* **WHAT THIS TASK INVOLVES**
Rewrite the following rows as a JSON list of strings, with one string per line and blank lines omitted.

* **MATERIAL TO PROCESS**
==================================================
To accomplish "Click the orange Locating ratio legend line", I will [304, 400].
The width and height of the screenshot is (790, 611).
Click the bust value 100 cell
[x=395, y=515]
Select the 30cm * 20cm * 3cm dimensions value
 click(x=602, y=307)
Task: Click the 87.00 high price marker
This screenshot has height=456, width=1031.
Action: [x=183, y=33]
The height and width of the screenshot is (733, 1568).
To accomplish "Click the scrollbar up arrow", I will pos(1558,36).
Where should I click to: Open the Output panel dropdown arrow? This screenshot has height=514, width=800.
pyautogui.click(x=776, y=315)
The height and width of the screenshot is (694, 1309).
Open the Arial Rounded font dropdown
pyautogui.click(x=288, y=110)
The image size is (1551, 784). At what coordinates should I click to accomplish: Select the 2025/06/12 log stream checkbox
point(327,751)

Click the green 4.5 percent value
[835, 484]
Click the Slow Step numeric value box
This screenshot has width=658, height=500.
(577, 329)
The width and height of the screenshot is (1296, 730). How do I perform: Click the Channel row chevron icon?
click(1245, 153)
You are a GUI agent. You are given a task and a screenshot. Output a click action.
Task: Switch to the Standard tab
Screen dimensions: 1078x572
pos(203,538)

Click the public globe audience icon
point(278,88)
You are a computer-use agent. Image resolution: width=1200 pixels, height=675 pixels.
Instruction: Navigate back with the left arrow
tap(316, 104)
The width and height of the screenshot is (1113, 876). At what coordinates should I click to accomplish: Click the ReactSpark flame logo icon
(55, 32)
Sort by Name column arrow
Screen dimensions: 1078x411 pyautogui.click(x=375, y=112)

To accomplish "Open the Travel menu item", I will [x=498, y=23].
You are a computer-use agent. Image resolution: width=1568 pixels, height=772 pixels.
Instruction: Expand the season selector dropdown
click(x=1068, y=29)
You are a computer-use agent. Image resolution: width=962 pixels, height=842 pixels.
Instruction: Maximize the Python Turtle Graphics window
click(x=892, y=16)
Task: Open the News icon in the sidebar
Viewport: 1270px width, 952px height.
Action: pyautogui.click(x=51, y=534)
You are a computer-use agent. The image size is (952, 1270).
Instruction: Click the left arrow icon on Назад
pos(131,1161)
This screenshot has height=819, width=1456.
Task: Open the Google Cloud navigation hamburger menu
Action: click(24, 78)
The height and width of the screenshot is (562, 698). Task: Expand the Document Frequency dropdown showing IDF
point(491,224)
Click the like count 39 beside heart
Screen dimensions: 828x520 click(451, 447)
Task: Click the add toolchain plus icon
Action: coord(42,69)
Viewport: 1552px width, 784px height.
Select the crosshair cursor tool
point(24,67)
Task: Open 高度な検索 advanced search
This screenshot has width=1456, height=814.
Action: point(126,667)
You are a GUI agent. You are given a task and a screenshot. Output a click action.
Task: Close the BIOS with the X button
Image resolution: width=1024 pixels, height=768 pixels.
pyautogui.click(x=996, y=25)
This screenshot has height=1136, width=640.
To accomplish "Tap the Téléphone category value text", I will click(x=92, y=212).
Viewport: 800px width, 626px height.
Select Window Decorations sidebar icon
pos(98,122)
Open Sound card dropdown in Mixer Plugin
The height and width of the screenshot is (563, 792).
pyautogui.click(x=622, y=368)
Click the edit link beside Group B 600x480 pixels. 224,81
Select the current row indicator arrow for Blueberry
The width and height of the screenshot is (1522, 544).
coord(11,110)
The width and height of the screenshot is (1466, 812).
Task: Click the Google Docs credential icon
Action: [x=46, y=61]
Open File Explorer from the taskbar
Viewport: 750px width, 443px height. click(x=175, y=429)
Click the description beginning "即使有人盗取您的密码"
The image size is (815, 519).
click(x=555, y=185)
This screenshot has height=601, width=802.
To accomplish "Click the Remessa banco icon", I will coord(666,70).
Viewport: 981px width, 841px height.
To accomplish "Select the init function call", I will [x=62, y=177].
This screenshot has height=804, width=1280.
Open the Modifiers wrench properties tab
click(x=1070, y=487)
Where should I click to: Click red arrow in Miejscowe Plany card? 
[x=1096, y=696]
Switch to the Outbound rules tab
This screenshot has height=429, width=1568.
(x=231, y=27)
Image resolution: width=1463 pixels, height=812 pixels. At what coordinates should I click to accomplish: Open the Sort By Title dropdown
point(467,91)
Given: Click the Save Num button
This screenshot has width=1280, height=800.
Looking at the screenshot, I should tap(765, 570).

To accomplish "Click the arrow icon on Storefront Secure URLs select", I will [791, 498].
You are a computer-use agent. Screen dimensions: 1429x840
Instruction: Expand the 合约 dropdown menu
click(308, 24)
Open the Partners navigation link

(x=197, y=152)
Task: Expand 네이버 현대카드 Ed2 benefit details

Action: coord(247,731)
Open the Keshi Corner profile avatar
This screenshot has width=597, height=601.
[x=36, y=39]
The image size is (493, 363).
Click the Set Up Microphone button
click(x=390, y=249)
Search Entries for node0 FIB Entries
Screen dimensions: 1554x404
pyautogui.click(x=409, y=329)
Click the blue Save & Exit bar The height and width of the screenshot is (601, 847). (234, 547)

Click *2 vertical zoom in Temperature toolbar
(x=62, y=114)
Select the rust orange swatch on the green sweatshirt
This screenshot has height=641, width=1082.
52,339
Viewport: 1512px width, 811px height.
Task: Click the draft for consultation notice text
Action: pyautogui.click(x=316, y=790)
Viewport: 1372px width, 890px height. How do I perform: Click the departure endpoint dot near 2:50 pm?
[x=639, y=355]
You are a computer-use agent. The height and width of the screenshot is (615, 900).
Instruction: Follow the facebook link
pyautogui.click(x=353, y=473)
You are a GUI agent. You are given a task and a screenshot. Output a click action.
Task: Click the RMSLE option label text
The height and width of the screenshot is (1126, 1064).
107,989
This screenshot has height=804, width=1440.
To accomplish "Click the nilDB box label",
==================================================
* **RESULT OF THIS EXERCISE**
[
  "To accomplish \"Click the orange Locating ratio legend line\", I will [304, 400].",
  "The width and height of the screenshot is (790, 611).",
  "Click the bust value 100 cell",
  "[x=395, y=515]",
  "Select the 30cm * 20cm * 3cm dimensions value",
  " click(x=602, y=307)",
  "Task: Click the 87.00 high price marker",
  "This screenshot has height=456, width=1031.",
  "Action: [x=183, y=33]",
  "The height and width of the screenshot is (733, 1568).",
  "To accomplish \"Click the scrollbar up arrow\", I will pos(1558,36).",
  "Where should I click to: Open the Output panel dropdown arrow? This screenshot has height=514, width=800.",
  "pyautogui.click(x=776, y=315)",
  "The height and width of the screenshot is (694, 1309).",
  "Open the Arial Rounded font dropdown",
  "pyautogui.click(x=288, y=110)",
  "The image size is (1551, 784). At what coordinates should I click to accomplish: Select the 2025/06/12 log stream checkbox",
  "point(327,751)",
  "Click the green 4.5 percent value",
  "[835, 484]",
  "Click the Slow Step numeric value box",
  "This screenshot has width=658, height=500.",
  "(577, 329)",
  "The width and height of the screenshot is (1296, 730). How do I perform: Click the Channel row chevron icon?",
  "click(1245, 153)",
  "You are a GUI agent. You are given a task and a screenshot. Output a click action.",
  "Task: Switch to the Standard tab",
  "Screen dimensions: 1078x572",
  "pos(203,538)",
  "Click the public globe audience icon",
  "point(278,88)",
  "You are a computer-use agent. Image resolution: width=1200 pixels, height=675 pixels.",
  "Instruction: Navigate back with the left arrow",
  "tap(316, 104)",
  "The width and height of the screenshot is (1113, 876). At what coordinates should I click to accomplish: Click the ReactSpark flame logo icon",
  "(55, 32)",
  "Sort by Name column arrow",
  "Screen dimensions: 1078x411 pyautogui.click(x=375, y=112)",
  "To accomplish \"Open the Travel menu item\", I will [x=498, y=23].",
  "You are a computer-use agent. Image resolution: width=1568 pixels, height=772 pixels.",
  "Instruction: Expand the season selector dropdown",
  "click(x=1068, y=29)",
  "You are a computer-use agent. Image resolution: width=962 pixels, height=842 pixels.",
  "Instruction: Maximize the Python Turtle Graphics window",
  "click(x=892, y=16)",
  "Task: Open the News icon in the sidebar",
  "Viewport: 1270px width, 952px height.",
  "Action: pyautogui.click(x=51, y=534)",
  "You are a computer-use agent. The image size is (952, 1270).",
  "Instruction: Click the left arrow icon on Назад",
  "pos(131,1161)",
  "This screenshot has height=819, width=1456.",
  "Task: Open the Google Cloud navigation hamburger menu",
  "Action: click(24, 78)",
  "The height and width of the screenshot is (562, 698). Task: Expand the Document Frequency dropdown showing IDF",
  "point(491,224)",
  "Click the like count 39 beside heart",
  "Screen dimensions: 828x520 click(451, 447)",
  "Task: Click the add toolchain plus icon",
  "Action: coord(42,69)",
  "Viewport: 1552px width, 784px height.",
  "Select the crosshair cursor tool",
  "point(24,67)",
  "Task: Open 高度な検索 advanced search",
  "This screenshot has width=1456, height=814.",
  "Action: point(126,667)",
  "You are a GUI agent. You are given a task and a screenshot. Output a click action.",
  "Task: Close the BIOS with the X button",
  "Image resolution: width=1024 pixels, height=768 pixels.",
  "pyautogui.click(x=996, y=25)",
  "This screenshot has height=1136, width=640.",
  "To accomplish \"Tap the Téléphone category value text\", I will click(x=92, y=212).",
  "Viewport: 800px width, 626px height.",
  "Select Window Decorations sidebar icon",
  "pos(98,122)",
  "Open Sound card dropdown in Mixer Plugin",
  "The height and width of the screenshot is (563, 792).",
  "pyautogui.click(x=622, y=368)",
  "Click the edit link beside Group B 600x480 pixels. 224,81",
  "Select the current row indicator arrow for Blueberry",
  "The width and height of the screenshot is (1522, 544).",
  "coord(11,110)",
  "The width and height of the screenshot is (1466, 812).",
  "Task: Click the Google Docs credential icon",
  "Action: [x=46, y=61]",
  "Open File Explorer from the taskbar",
  "Viewport: 750px width, 443px height. click(x=175, y=429)",
  "Click the description beginning \"即使有人盗取您的密码\"",
  "The image size is (815, 519).",
  "click(x=555, y=185)",
  "This screenshot has height=601, width=802.",
  "To accomplish \"Click the Remessa banco icon\", I will coord(666,70).",
  "Viewport: 981px width, 841px height.",
  "To accomplish \"Select the init function call\", I will [x=62, y=177].",
  "This screenshot has height=804, width=1280.",
  "Open the Modifiers wrench properties tab",
  "click(x=1070, y=487)",
  "Where should I click to: Click red arrow in Miejscowe Plany card? ",
  "[x=1096, y=696]",
  "Switch to the Outbound rules tab",
  "This screenshot has height=429, width=1568.",
  "(x=231, y=27)",
  "Image resolution: width=1463 pixels, height=812 pixels. At what coordinates should I click to accomplish: Open the Sort By Title dropdown",
  "point(467,91)",
  "Given: Click the Save Num button",
  "This screenshot has width=1280, height=800.",
  "Looking at the screenshot, I should tap(765, 570).",
  "To accomplish \"Click the arrow icon on Storefront Secure URLs select\", I will [791, 498].",
  "You are a computer-use agent. Screen dimensions: 1429x840",
  "Instruction: Expand the 合约 dropdown menu",
  "click(308, 24)",
  "Open the Partners navigation link",
  "(x=197, y=152)",
  "Task: Expand 네이버 현대카드 Ed2 benefit details",
  "Action: coord(247,731)",
  "Open the Keshi Corner profile avatar",
  "This screenshot has width=597, height=601.",
  "[x=36, y=39]",
  "The image size is (493, 363).",
  "Click the Set Up Microphone button",
  "click(x=390, y=249)",
  "Search Entries for node0 FIB Entries",
  "Screen dimensions: 1554x404",
  "pyautogui.click(x=409, y=329)",
  "Click the blue Save & Exit bar The height and width of the screenshot is (601, 847). (234, 547)",
  "Click *2 vertical zoom in Temperature toolbar",
  "(x=62, y=114)",
  "Select the rust orange swatch on the green sweatshirt",
  "This screenshot has height=641, width=1082.",
  "52,339",
  "Viewport: 1512px width, 811px height.",
  "Task: Click the draft for consultation notice text",
  "Action: pyautogui.click(x=316, y=790)",
  "Viewport: 1372px width, 890px height. How do I perform: Click the departure endpoint dot near 2:50 pm?",
  "[x=639, y=355]",
  "You are a computer-use agent. The height and width of the screenshot is (615, 900).",
  "Instruction: Follow the facebook link",
  "pyautogui.click(x=353, y=473)",
  "You are a GUI agent. You are given a task and a screenshot. Output a click action.",
  "Task: Click the RMSLE option label text",
  "The height and width of the screenshot is (1126, 1064).",
  "107,989",
  "This screenshot has height=804, width=1440.",
  "To accomplish \"Click the nilDB box label\","
]